Editor’s note: This is the first of an occasional series from longtime HR analyst David Creelman about the latest in HR technology.

One of the more useful applications I saw at HR Tech was interviewing technology.

SPARC had a small module that tracks and shares questions that hiring managers ask in interviews. Instead of wondering, “What should I ask an IT auditor?”, the hiring manager can search the database for previously asked questions.

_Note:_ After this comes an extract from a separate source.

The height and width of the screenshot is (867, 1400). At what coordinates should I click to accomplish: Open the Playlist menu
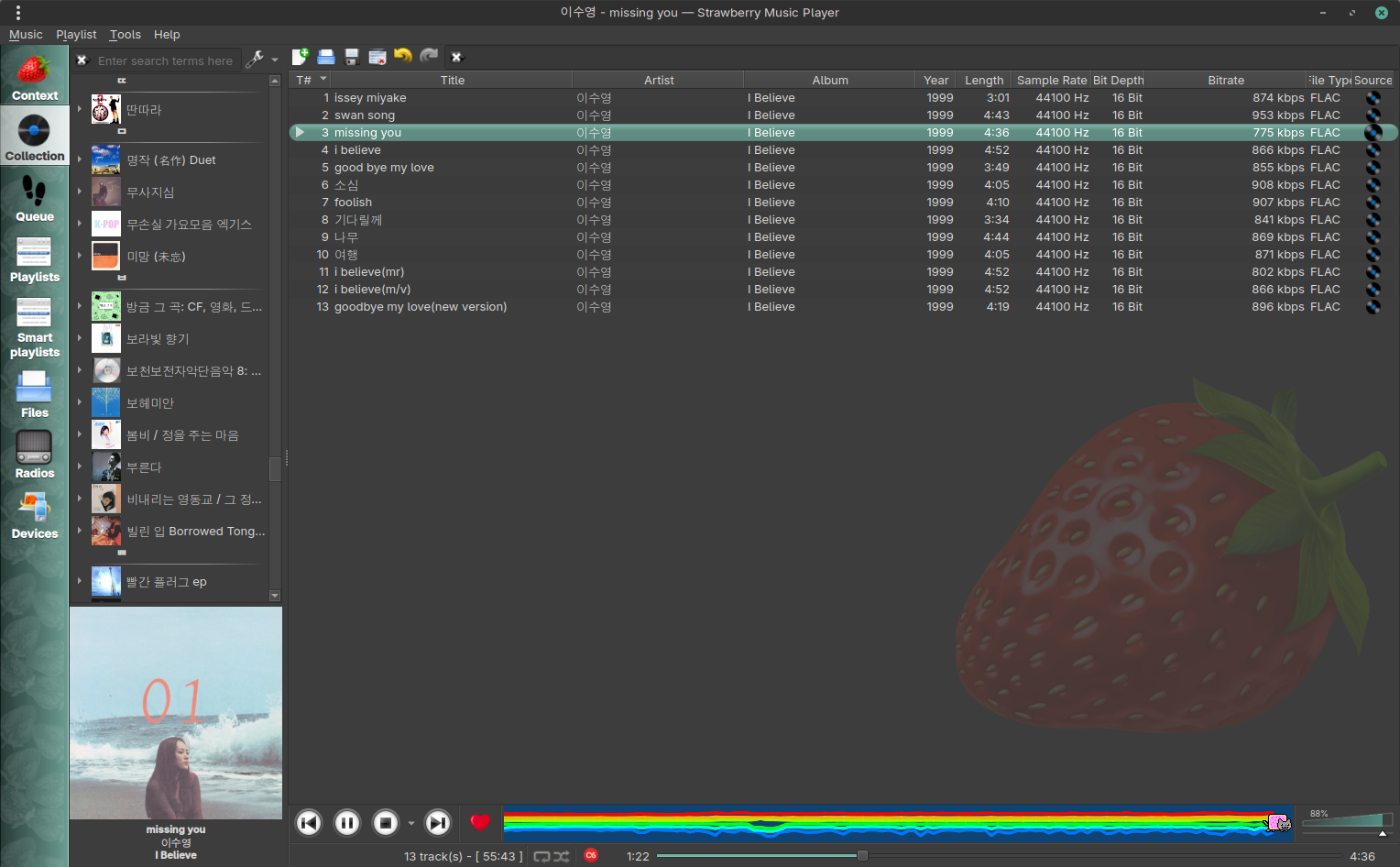tap(76, 35)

The obvious payoff is that you will save time and ask better questions. Furthermore, there is no real extra work in creating the database of questions; managers are already coming up with questions, so it is just a matter of capturing them.

What is interesting

  • We live in a world where capturing and sharing everything is becoming standard operating procedure. The tool was first developed for internal use at SPARC because it is self-evident that it does not make sense to recreate questions for every interview.
  • While you can keep questions private to your company, the default position is that you share them with other companies on the platform. In the old world, sharing information outside the company walls was considered a daring idea; in the new world, it seems like the natural choice unless something is particularly confidential.
  • This is a lovely example of how our presumptions about work are changing. It used to be that the default involved doing your own work behind your office walls, and the organization doing its own work behind the company wall. Capturing and sharing data was a conscious decision. Now, the starting point involves automatically capturing information and sharing it widely.

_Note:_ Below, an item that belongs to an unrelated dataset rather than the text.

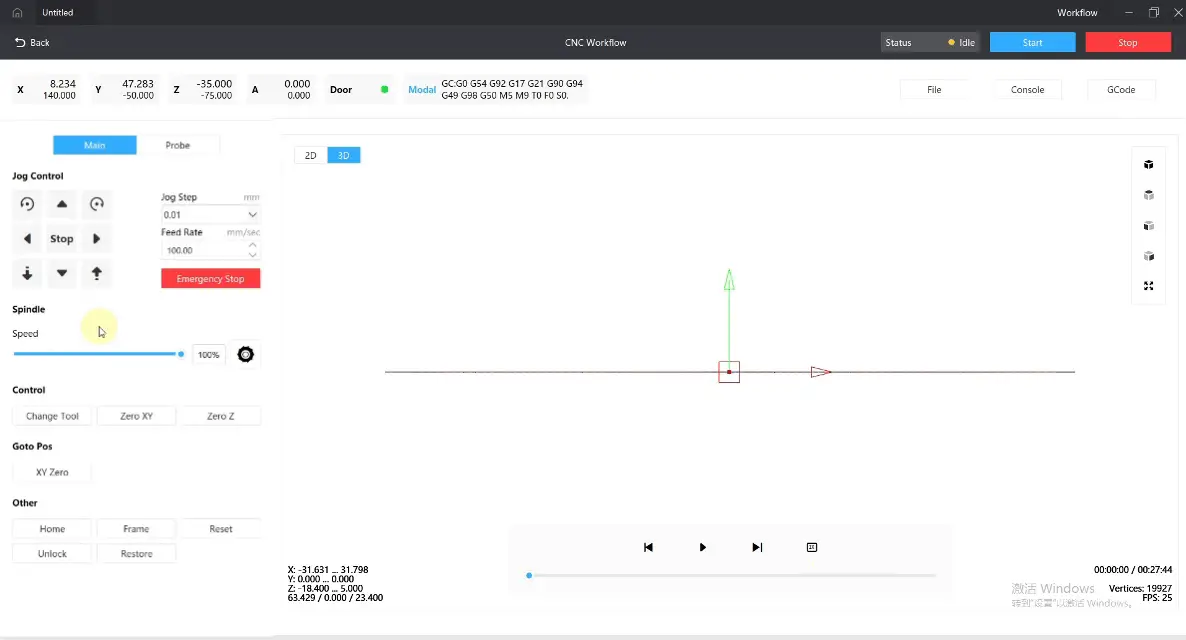Click the rotate counter-clockwise jog icon
Viewport: 1186px width, 640px height.
pyautogui.click(x=27, y=204)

Cautions and the real value-add

  • As an HR professional, my first twinge of anxiety comes from my preference to have an industrial-organizational psychologist design all interview questions. However, given that this is probably not happening now, it is a good idea to make it easier for hiring managers to share questions.
  • On a positive note, as an HR professional, I want to see what managers are actually asking in interviews, or think they should be asking. I can make sure that they are not asking ineffective or illegal questions. I can also get some insight into what is on their mind. If they ask a lot of questions about working to meet impossible deadlines, then I know a bit more about what is going on in that department.
  • As the manager once removed (the hiring manager’s boss). I would also be curious about what types of questions are being asked and if those questions reflect the kind of organization I am trying to build.

Consultants throw around ideas about “social,” “big data,” “transparency,” and so on. Sometimes it is hard to know what they really mean.

The interview software case shows the promise of social, more (if not exactly big) data, and transparency. It is a great example of the future of work.